● OBJECTIVE
Rewrite the rows from the line containing "Given: Open Spotlight" through the line containing "click(541, 356)", changing "on/off delay block" to "on/off timer block" and leaving everything else as it stands.

● RECORDS SHOWN
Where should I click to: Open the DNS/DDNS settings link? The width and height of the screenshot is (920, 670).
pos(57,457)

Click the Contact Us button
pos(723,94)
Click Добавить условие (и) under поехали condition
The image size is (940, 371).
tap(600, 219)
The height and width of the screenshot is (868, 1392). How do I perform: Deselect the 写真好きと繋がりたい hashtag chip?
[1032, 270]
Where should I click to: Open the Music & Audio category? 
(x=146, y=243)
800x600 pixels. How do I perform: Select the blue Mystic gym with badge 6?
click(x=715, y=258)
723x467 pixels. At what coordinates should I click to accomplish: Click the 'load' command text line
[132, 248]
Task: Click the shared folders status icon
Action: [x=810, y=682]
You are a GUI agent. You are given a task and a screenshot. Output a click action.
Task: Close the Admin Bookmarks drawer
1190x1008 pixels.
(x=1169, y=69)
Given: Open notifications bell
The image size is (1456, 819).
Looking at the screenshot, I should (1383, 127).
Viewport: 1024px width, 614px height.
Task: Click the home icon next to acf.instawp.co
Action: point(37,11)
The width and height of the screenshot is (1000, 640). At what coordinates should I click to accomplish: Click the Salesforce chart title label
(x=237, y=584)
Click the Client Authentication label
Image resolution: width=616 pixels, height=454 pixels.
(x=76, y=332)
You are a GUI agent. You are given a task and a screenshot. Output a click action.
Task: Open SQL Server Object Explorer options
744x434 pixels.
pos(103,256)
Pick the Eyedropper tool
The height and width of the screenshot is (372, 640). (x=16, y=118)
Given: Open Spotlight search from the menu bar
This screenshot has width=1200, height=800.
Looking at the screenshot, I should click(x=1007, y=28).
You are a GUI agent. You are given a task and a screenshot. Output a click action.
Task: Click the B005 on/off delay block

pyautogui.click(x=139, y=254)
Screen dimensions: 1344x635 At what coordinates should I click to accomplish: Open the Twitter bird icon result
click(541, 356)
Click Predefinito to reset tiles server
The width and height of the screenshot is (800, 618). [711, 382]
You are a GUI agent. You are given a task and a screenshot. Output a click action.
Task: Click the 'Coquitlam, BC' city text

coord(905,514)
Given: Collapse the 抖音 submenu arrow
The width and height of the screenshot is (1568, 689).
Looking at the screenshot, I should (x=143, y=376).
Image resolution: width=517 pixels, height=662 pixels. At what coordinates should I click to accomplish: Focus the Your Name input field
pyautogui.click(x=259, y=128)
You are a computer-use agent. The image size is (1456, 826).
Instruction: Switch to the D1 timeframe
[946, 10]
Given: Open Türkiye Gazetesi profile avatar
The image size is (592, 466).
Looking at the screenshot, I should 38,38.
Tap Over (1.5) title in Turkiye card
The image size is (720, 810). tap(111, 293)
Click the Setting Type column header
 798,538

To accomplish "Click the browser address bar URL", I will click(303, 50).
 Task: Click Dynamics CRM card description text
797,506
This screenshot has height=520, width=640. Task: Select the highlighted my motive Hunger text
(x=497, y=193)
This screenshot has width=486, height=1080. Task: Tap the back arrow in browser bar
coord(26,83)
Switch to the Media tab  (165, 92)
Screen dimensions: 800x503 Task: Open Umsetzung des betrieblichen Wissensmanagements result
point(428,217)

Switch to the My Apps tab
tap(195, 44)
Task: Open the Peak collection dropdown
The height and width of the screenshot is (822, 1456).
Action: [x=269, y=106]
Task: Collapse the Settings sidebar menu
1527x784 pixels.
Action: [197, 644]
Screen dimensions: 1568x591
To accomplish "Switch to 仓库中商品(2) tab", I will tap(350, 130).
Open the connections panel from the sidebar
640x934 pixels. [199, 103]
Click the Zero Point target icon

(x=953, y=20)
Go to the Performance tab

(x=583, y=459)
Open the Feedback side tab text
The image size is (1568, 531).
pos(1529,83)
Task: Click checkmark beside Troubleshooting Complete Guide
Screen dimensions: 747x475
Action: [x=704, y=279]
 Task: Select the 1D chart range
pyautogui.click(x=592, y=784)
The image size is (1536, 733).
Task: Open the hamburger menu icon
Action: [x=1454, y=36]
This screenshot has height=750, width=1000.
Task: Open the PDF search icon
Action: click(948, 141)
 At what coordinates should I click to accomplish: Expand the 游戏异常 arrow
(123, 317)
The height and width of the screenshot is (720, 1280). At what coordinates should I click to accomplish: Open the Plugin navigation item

● CORRECT ANSWER
Given: Open Spotlight search from the menu bar
This screenshot has width=1200, height=800.
Looking at the screenshot, I should click(x=1007, y=28).
You are a GUI agent. You are given a task and a screenshot. Output a click action.
Task: Click the B005 on/off timer block

pyautogui.click(x=139, y=254)
Screen dimensions: 1344x635 At what coordinates should I click to accomplish: Open the Twitter bird icon result
click(541, 356)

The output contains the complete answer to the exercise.